[ Mr Auguste Lauriac a été enregistré chez lui à Voutezac en 2013 ]
– Qu’est ce qui vous a conduit à faire de la Résistance ?
Je suis né en 1928. J’étais un adolescent au début de la guerre mais j’ai eu des liens avec la Résistance car je suivais mon père partout. Il se trouve qu’il était le maire de Voutezac depuis 1935. Il l’est resté jusqu’en 1940, période à laquelle il a préféré démissionner compte tenu de la situation politique de notre pays. Il a commencé alors à être « marqué » comme opposant au régime.
Les premiers maquis installés à Voutezac étaient de l’AS. Il y en avait sous Pommier, le chemin en face du château de Comborn. Comme mon père connaissait très bien ces maquis et était reconnu d’eux, ils venaient prendre les renseignements chez nous. J’étais là.
J’étais très jeune mais j’ai participé aussi. Ils parlaient des sabotages à faire et on les aidait. Ils étaient venus de Montauban en 1942, ces maquis de l’AS. Ensuite, ils ont été démantelés et déplacés vers Sainte- Féréole. C’est Martin Principaut qui les avait conduits. Ils se sont fait massacrer à Sainte-Féréole. Je vais tous les ans à la commémoration de cet horrible massacre.
En tant que maire, mon père était très bien avec le sous-préfet de Brive. Mon beau- frère avait été secrétaire de mairie. Il avait gardé le tampon de la mairie et il faisait des fausses cartes d’identité à la demande. Ce sont les 18 de Sainte-Féréole qui ont bénéficié les premiers de ces papiers. Vaujour en a eu aussi.
On les avait souvent chez nous à Voutezac.
– Quelles étaient les difficultés pendant cette période ?
Le problème c’est, qu’au début, à Voutezac, des gens dénonçaient ceux qui aidaient les Résistants. Ils soutenaient Pétain et devaient estimer qu’ils faisaient leur devoir. Mon père, lui, soutenait De Gaulle. Des gens ont été tués à cause de listes de dénonciation.

_Données fournies:_
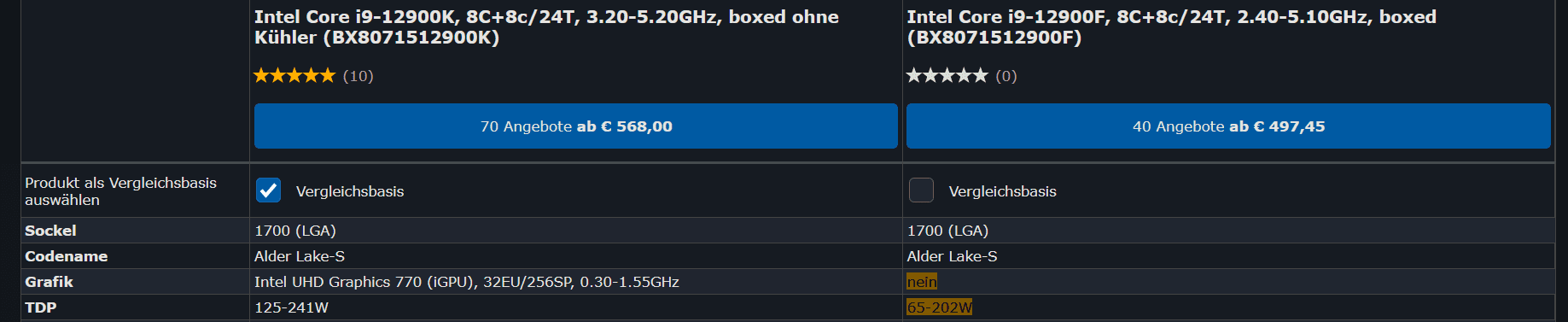Viewport: 1568px width, 322px height.
Task: Click the grey star rating of i9-12900F
Action: pyautogui.click(x=947, y=76)
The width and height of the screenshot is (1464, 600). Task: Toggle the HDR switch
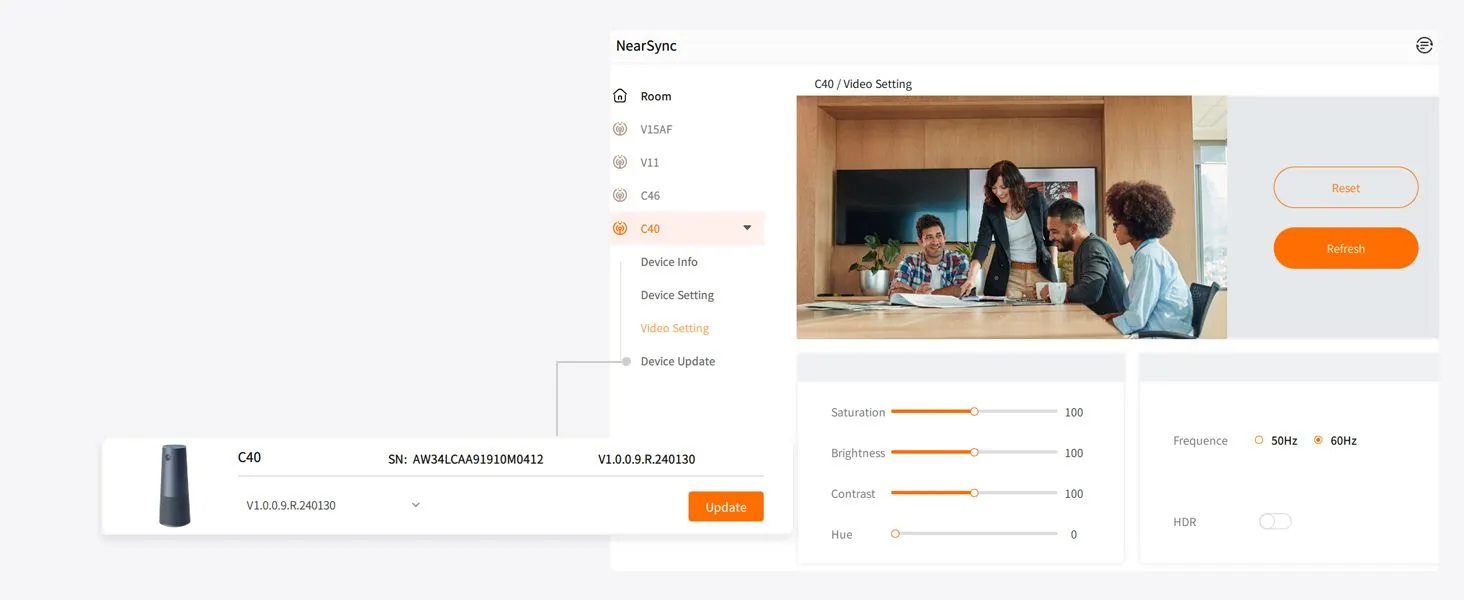point(1275,521)
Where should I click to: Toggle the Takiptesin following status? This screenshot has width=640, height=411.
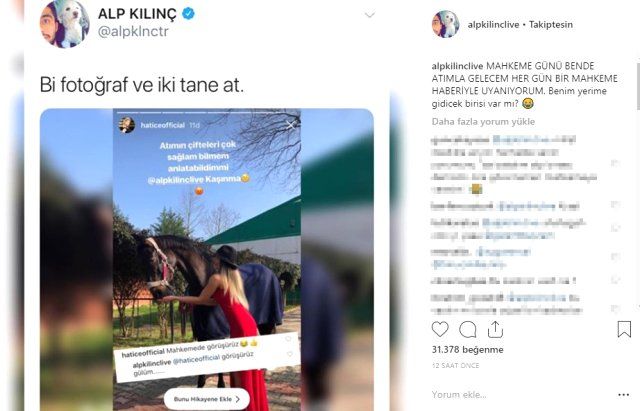coord(551,24)
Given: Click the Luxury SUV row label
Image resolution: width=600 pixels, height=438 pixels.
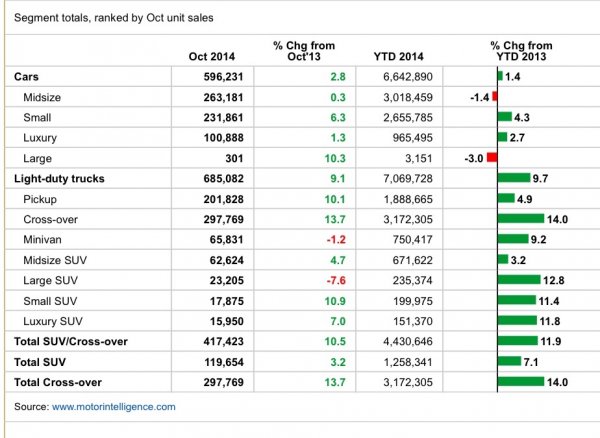Looking at the screenshot, I should [54, 320].
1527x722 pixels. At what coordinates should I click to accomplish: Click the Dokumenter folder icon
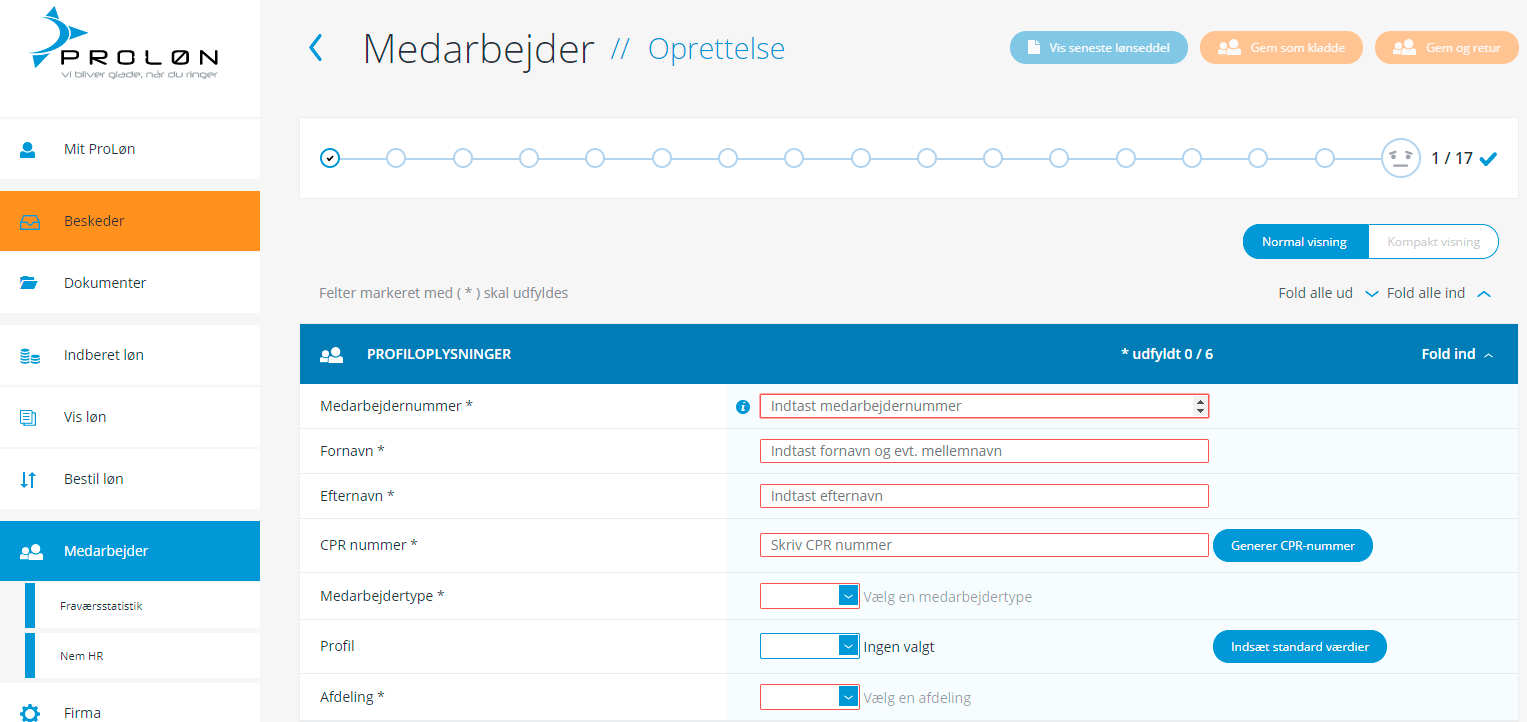click(x=29, y=283)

_Objectif:_ Traduisez en anglais cette phrase du témoignage : « Comme mon père connaissait très bien ces maquis et était reconnu d’eux, ils venaient prendre les renseignements chez nous. » Ces données n'interviennent en rien ici.

_Réponse:_ Since my father knew these maquis groups very well and was recognized by them, they would come to our house to get information.